Through the eight speakers – on the dashboard, the rear parcel shelf and all four doors – the same voice sang another song, its muted chorus concluding,
... and it’s always on the sunny days
you feel you can’t go on.
Jane picked up the CD box from the dash, running her finger down the track list as the Volvo wobbled over the cobbles. The track was called Sunny Days, and it was followed by one called Song for Nick.
By nightfall, they must have walked all over the vicarage about four times, trying to make it seem smaller. And failing, as Merrily always knew they would.
Yeah, sure, it was a big mistake, coming to camp here – a futile gesture of defiance from Merrily, a silly adventure for Jane.

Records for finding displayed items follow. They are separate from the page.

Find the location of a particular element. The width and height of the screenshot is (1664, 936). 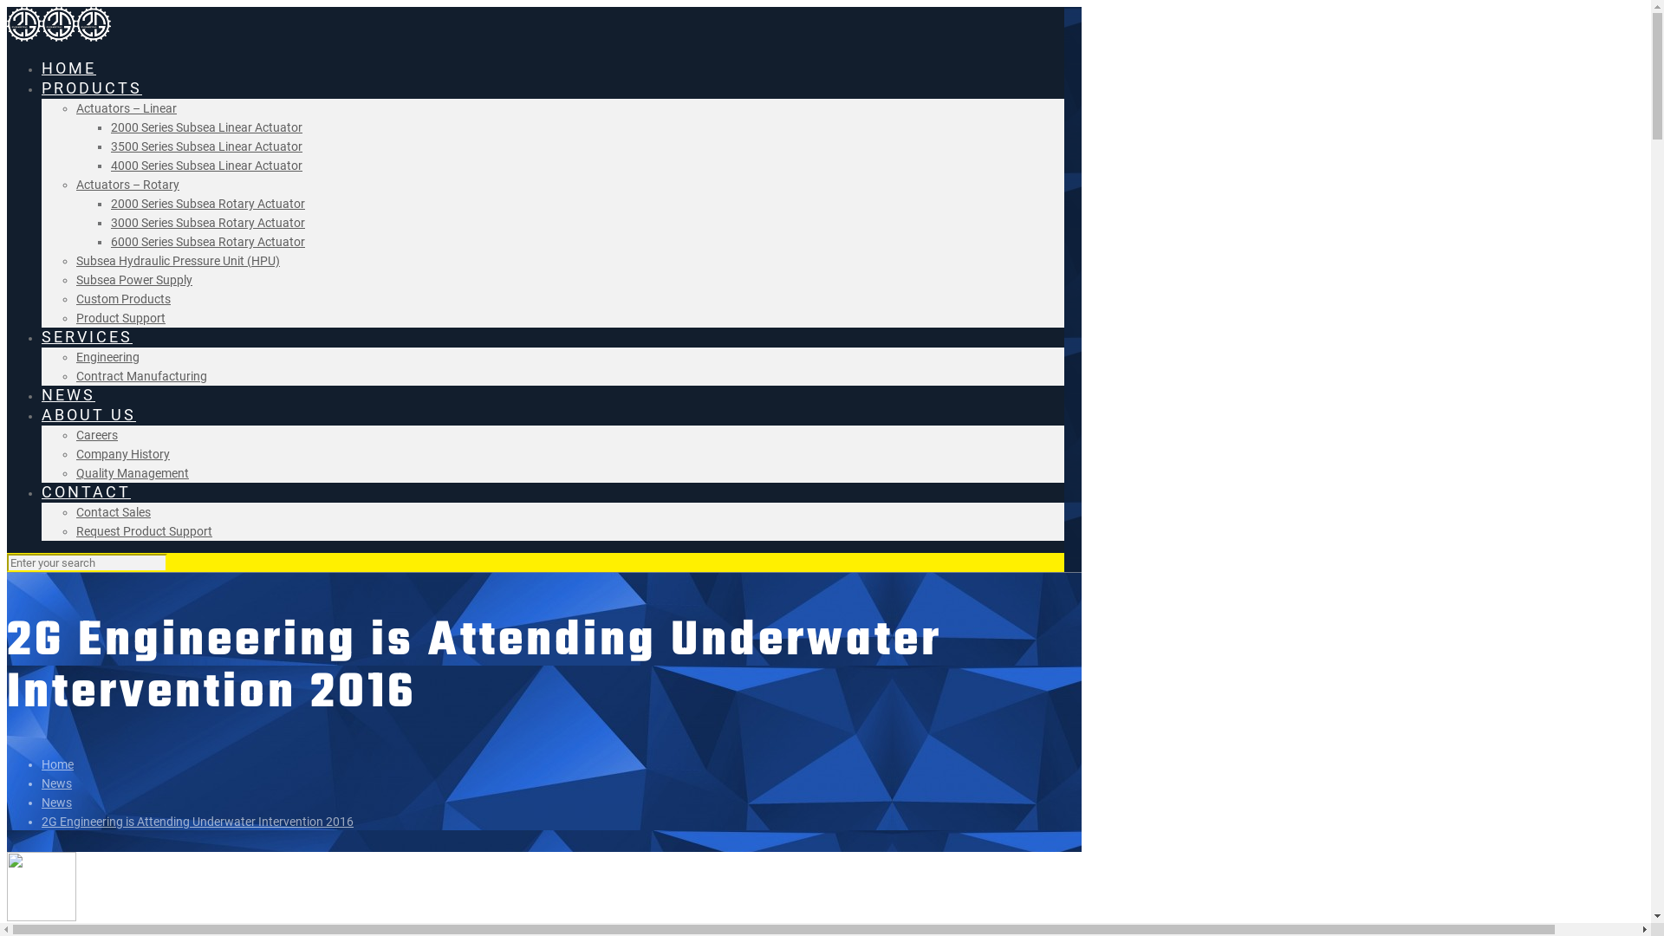

'6000 Series Subsea Rotary Actuator' is located at coordinates (208, 241).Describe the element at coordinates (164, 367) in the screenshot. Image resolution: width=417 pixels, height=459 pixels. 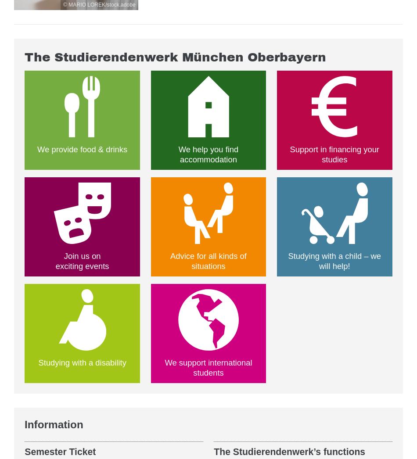
I see `'We support international students'` at that location.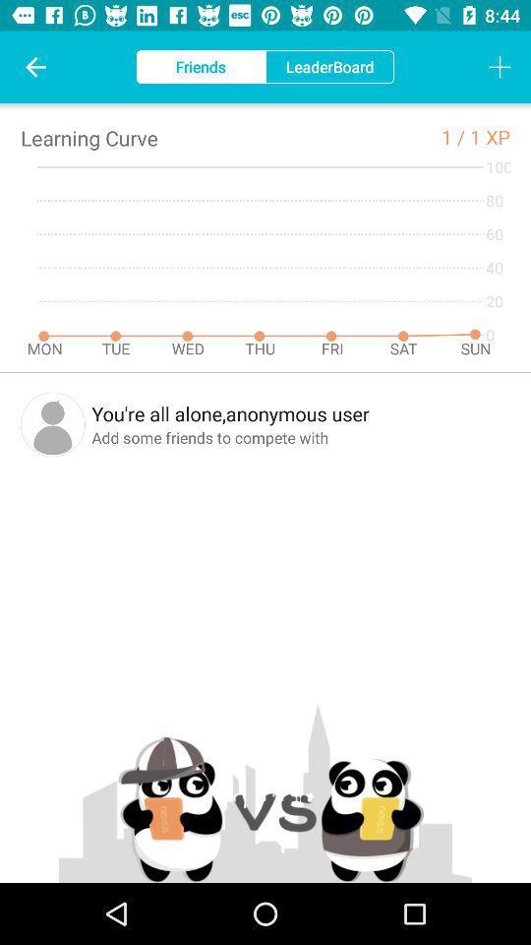 The image size is (531, 945). Describe the element at coordinates (489, 136) in the screenshot. I see `1 xp icon` at that location.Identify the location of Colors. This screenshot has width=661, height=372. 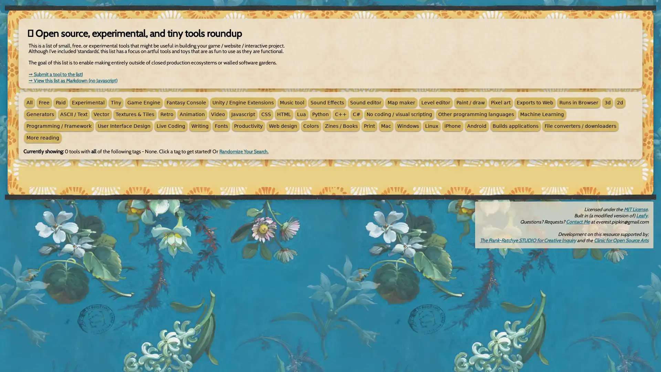
(310, 126).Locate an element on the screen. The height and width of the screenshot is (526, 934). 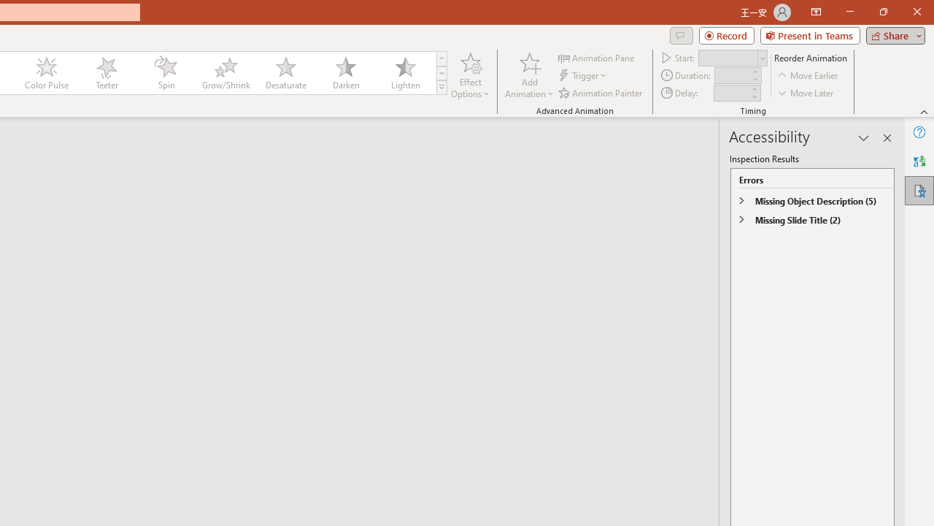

They were both overwhelmed. Even small houses looked enormous without furniture. Even small, new houses. This place – without a TV set, a microwave, even a bookcase full of paperbacks – was oppressive with age. In the light of naked bulbs, the walls looked grey and damp. Upstairs, where wardrobes had stood, there were great meshes of cobwebs, big as fishermen’s nets.
‘Before ...’ Jane said. ‘Before ... it just looked big. You know what I mean?’
Merrily nodded. Freshly vacated, the house was huge and naked and dead, its skeleton of woodwormed oak exposed – the shrunken remains of trees, killed half a millennium ago, embalmed and mummified in the walls. How, with their minimal furniture, their token pots and pans, could they possibly get its blood flowing again?
‘I wonder if I’m allowed to take in lodgers,’ Merrily said gloomily. ‘Maybe one of those guys who sit in the middle of Hereford with a penny whistle and a dog.’